◆ TASK STATEMENT ◆
Only the lines with the string "News" are needed; return each of them from the entries below.

◆ DATASET EXCERPTS ◆
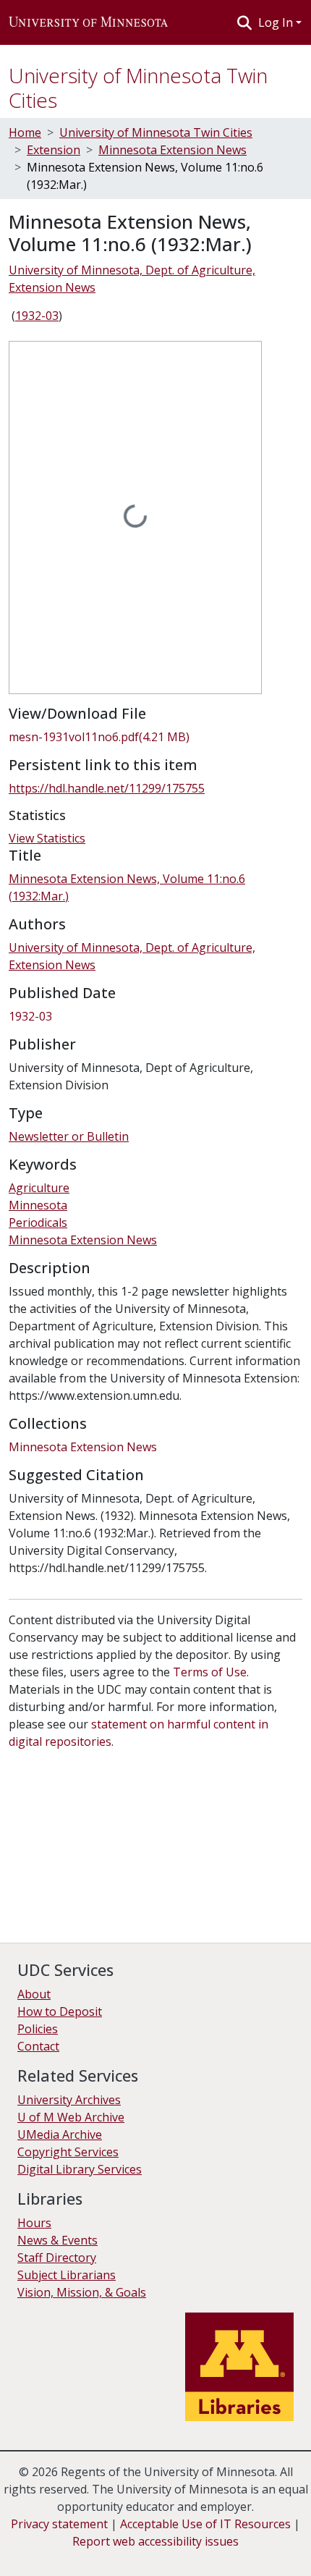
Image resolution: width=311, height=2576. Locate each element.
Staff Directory (56, 2257)
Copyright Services (68, 2152)
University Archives (69, 2100)
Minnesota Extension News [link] (172, 150)
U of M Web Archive (70, 2117)
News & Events (57, 2240)
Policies (37, 2029)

◆ RESPONSE AREA ◆
Minnesota Extension News [link] (172, 150)
News & Events (57, 2240)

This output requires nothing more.